Cada trono, con proa y popa perfectamente definidas y una balaustrada central, avanzó sobre bateas de gran formato de hasta ocho metros de largo y cinco de altura. Melchor, en tonos dorados y escoltado por caballos blancos; Gaspar, en plata y acompañado por camellos; y Baltasar, en cobre y flanqueado por elefantes, se convirtieron en el foco de miles de miradas y aplausos a lo largo de todo el recorrido.
Trece carrozas, más de 500 participantes y un ambiente inolvidable
El desfile estuvo compuesto por 13 carrozas y una comitiva de más de 500 personas, entre figurantes, pajes, músicos y personal de animación. Junto a los tronos reales desfilaron carrozas tan destacadas como El Patio del Amor, la dedicada al Centenario del vuelo del Plus Ultra, el Belén con referencias al patrimonio de la ciudad —como la Fuente Vieja o el Humilladero de la Cinta— y el luminoso Trono de la Estrella de la Ilusión.
El público infantil disfrutó especialmente de las carrozas temáticas inspiradas en Shrek, Star Wars en su 50 aniversario, Caperucita Roja, El Mago de Oz, un aquelarre fantástico y una original carroza de animales en blanco y negro con pingüinos y osos panda.

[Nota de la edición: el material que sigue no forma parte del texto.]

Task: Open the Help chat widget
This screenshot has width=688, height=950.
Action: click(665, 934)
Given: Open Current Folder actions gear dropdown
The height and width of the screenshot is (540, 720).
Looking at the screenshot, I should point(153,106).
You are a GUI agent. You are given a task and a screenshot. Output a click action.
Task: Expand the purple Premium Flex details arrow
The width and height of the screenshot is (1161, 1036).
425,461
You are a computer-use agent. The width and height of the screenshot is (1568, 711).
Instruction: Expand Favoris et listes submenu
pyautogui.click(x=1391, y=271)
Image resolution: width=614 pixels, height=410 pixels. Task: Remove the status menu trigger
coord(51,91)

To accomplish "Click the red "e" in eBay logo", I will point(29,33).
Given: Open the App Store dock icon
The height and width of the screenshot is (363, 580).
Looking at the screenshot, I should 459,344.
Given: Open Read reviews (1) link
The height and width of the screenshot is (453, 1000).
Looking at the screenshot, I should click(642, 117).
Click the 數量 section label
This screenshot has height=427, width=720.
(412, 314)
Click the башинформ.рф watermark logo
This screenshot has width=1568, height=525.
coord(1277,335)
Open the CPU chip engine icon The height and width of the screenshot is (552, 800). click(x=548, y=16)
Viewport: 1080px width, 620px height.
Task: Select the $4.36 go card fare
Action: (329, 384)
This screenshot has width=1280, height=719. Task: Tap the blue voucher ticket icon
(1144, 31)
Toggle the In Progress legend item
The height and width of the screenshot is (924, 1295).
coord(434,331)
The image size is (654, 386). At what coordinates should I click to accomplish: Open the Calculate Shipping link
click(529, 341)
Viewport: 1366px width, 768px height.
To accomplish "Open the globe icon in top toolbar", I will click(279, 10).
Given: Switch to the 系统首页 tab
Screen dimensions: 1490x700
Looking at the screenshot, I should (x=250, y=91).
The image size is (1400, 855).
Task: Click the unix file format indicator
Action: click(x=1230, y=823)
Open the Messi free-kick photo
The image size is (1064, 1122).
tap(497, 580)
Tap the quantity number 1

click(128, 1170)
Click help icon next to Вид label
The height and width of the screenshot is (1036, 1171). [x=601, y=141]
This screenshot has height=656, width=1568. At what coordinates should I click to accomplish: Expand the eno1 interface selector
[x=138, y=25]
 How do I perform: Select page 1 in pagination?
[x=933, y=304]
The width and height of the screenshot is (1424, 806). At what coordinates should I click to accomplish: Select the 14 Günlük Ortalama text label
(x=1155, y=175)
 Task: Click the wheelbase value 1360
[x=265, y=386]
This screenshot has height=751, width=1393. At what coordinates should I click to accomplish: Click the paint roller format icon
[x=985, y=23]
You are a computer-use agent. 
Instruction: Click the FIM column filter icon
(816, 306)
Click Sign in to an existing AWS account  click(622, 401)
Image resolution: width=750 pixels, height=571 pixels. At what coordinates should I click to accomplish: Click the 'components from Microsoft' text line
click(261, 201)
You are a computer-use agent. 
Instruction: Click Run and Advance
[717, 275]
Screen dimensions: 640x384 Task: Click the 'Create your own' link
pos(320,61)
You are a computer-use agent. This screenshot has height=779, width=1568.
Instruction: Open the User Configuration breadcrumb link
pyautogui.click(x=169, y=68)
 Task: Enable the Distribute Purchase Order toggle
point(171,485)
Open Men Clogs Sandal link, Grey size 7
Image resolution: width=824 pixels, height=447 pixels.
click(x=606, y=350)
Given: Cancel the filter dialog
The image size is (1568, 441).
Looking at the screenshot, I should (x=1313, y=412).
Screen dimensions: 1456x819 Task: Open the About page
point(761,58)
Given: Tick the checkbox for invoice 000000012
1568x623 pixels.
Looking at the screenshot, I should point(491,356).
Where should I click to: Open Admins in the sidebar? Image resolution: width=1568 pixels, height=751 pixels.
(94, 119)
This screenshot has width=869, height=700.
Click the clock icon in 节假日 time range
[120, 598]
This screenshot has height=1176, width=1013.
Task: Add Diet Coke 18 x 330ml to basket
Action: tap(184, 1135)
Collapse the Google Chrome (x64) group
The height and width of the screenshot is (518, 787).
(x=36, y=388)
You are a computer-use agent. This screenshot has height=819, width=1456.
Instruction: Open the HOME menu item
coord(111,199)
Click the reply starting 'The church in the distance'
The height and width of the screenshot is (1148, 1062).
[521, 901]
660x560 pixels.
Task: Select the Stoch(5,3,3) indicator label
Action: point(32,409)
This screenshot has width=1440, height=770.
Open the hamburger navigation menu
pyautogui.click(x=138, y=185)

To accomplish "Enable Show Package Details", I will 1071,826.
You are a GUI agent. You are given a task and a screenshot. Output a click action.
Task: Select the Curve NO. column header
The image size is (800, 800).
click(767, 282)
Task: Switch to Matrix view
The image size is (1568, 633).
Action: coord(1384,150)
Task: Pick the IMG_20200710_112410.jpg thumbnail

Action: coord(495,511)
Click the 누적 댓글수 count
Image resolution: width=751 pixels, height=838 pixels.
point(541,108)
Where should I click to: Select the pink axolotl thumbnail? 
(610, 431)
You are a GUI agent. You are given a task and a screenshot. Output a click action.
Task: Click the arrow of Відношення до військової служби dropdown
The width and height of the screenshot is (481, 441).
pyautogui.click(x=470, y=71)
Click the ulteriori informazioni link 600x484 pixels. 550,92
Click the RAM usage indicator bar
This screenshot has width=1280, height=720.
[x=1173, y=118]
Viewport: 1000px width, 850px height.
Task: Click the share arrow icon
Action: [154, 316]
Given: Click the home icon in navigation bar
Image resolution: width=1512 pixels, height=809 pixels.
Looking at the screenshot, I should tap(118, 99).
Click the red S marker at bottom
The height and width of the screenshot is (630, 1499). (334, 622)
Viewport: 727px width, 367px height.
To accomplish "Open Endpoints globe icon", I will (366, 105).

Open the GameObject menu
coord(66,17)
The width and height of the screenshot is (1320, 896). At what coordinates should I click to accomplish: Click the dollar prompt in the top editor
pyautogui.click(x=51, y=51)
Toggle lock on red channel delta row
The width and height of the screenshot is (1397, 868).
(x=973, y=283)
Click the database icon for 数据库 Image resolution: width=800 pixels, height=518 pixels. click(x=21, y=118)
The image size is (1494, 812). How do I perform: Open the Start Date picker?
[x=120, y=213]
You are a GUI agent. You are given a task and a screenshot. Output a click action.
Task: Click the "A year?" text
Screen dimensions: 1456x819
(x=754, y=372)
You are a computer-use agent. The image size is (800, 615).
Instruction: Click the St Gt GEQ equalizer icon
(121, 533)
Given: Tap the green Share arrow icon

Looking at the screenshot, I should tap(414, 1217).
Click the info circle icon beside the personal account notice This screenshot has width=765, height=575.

Cuatro bandas de música, charangas, pasacalles, el Heraldo Real con guardia a pie y a caballo, el buzón solidario de la Hermandad de la Victoria y los vehículos históricos de Bomberos y Emtusa pusieron ritmo y tradición a una tarde sin sobresaltos.
Una jornada de Reyes Magos en Huelva con marcado carácter social
Antes del desfile, Sus Majestades llevaron la magia a distintos centros sociales y sanitarios de la ciudad, entre ellos el Hospital Juan Ramón Jiménez, residencias de mayores y centros de atención especializada, ampliando el alcance de una celebración pensada para todos.
Anoche, cuando se apagaron las luces de las carrozas y las últimas notas musicales se perdieron en el centro, Huelva quedó cubierta de confeti, caramelos y sonrisas cansadas. La Cabalgata de Reyes Magos de 2026 no solo cumplió lo previsto: dejó claro que la apuesta por la identidad propia ha llegado para quedarse.
Huelva, cabalgata de los Reyes Magos.